Buy in the UK | Buy in Canada

Wealthy businessman Brendan Quillian is on trial for the strangulation death of his wife Amanda. Alexandra Cooper is the Assistant DA who is the lead attorney in the case, appears against Quillian, who, of course, has a very expensive defense attorney on his side.

Brendan was a poor scholarship boy. He was very intelligent, so he was given scholarships to all the best Catholic schools in New York. Amanda was the daughter of an extremely wealthy New York real estate tycoon, so of course, she went to the female equivalent of all the best private Catholic schools in New York. On her father's death, she inherited the business which Brendan, as CEO, ran.

Alex has Amanda's best friend on the stand. Her testimony seems to be going well. Apparently Amanda was getting ready to leave Brendan, which would give Brendan a reason to kill her. No wife, no job, no uppity lifestyle. But on cross-examination, the friend admits to have slept with Brendan, which, of course, destroys her credibility.

Meanwhile, 600 feet below ground, a massive explosion involves the new water tunnel being built from the upstate reservoirs to feed the needs of the City. There is no water in New York. It all has to be piped in. If the two old water tunnels were destroyed, Manhattan would collapse. So it is serious when there are underground explosions, since all services run underground in Manhattan.
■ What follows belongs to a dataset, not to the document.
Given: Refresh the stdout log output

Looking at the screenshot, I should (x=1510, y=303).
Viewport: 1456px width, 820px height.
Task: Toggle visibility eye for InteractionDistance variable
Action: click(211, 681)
Brendan came from a family of sandhogs – the men who built underground New York, starting during the 19th century, when poor Irish immigrants flooded into the City needing work. They built the Brooklyn Bridge, working in caissons sunk into the bed of the East River, and everything since. Jobs are passed from father to son, and Brendan was a disappointment to his family, opting not to go underground. But all the other men in the family are sandhogs, and one is killed in the explosion,

As usual, the case is solved but always with the help of some bit of New York exotica – in this case a fort and the tunnels. A twisted chain of old rivalries also has to be disentangled first.